History has shown that equities have been the best investment vehicle over any long-term period. However, ask any investor and most of them will say that they have lost money on the stock markets. Why this anomaly? The reason is that successful investing requires many things. The first is the discipline to follow the chosen investment strategy. Next comes the ability to choose the proper stocks by doing research or using the services of professionals in the field of investments. Finally, and most importantly, we need to understand that stock prices in the short run are more a function of people's emotions than the fundamentals of the underlying companies.

This is where most investors lose out. They fall prey to their own and sometimes others' mistakes due to the use of emotions in financial decision-making. This often repeated phenomenon was the genesis of the branch of finance known as Behavioral Finance. Behavioral Finance is the study of how people in general and investors in particular make common errors in their financial decision making due to their emotions. It is the study of psychology and finance.

This brings us to the point - is Behavioral Finance really effective?
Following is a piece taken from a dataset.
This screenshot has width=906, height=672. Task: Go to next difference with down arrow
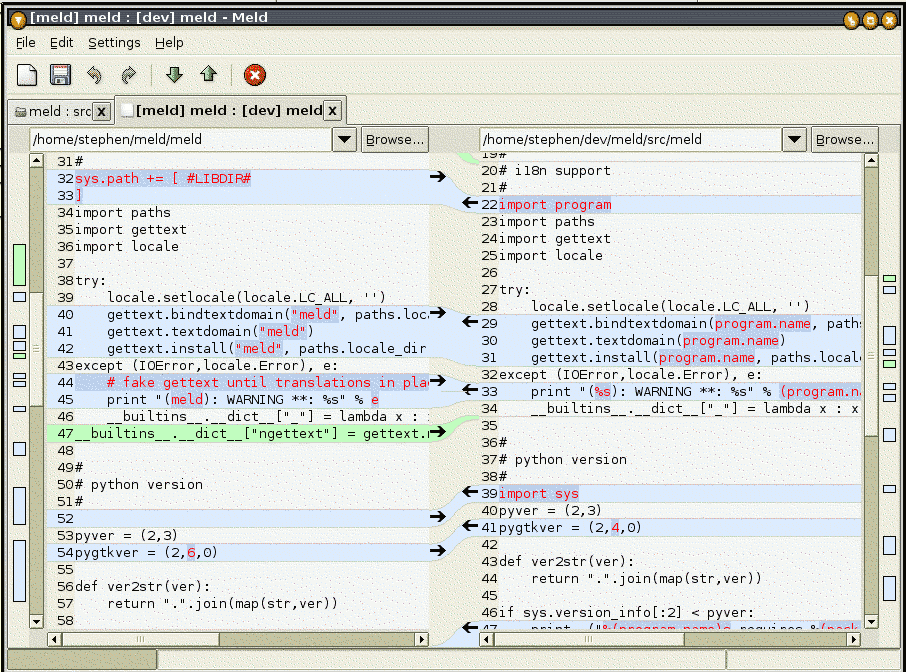tap(175, 75)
We at PPFAS Ltd. strongly believe that it is. An understanding of Behavioral Finance will make us better money managers. We will be able to recognise when our behaviour may not be in our own best interests. We will better understand why markets behave the way they do and will be better equipped to evaluate information obtained from the media and elsewhere. Behavioral Finance is crucial in understanding certain common and predictable errors made by investors and then profiting from it. These behavioral anomalies include Mental Accounting, Anchoring, Overconfidence, use of Mental Heuristics, Loss Aversion, Sunk Cost Fallacy, Decision Paralysis, Endowment Effect, Winner's Curse, and many more. Behavioral Finance is important because it helps us in recognising that the market is inefficient in the short run and frequently mis-prices securities. As investors become aware of these instances of mis-pricing they can act appropriately and since the market is efficient in the long run it will correct these anomalies and the investor will benefit. As Benjamin Graham, the father of security analysis, has put it, "In the short run the market is a voting machine but in the long run it is a weighing machine."

At PPFAS Ltd. we have been using Behavioral Finance, which helped us to avoid the herd mentality that was evident in the TMT rally of the late 90's. In fact it is a core part of our portfolio strategy and we use its teachings to the advantage of our Portfolio Management clients. For example, we will try to evaluate companies on their intrinsic strengths and long term potential but use the behavioral traits of the market to identify any mis-pricing in their stocks.

However, we would like to stress on one thing. Behavioral Finance is not a remedy to master the art of stock picking. It does not involve models or formulae to help us pick the right stocks at the right price. One needs to understand that there can never be any sure shot way to make money either on the stock markets or anywhere else. Behavioral Finance will only provide us a framework to try and outperform the market by being aware of our emotions as well as those of others and using this information to our advantage. We would like to follow the greatest investor of all times, Warren Buffett, who has said that "Rule no 1 is - Don't lose money and Rule no 2 is - Don't forget rule no 1".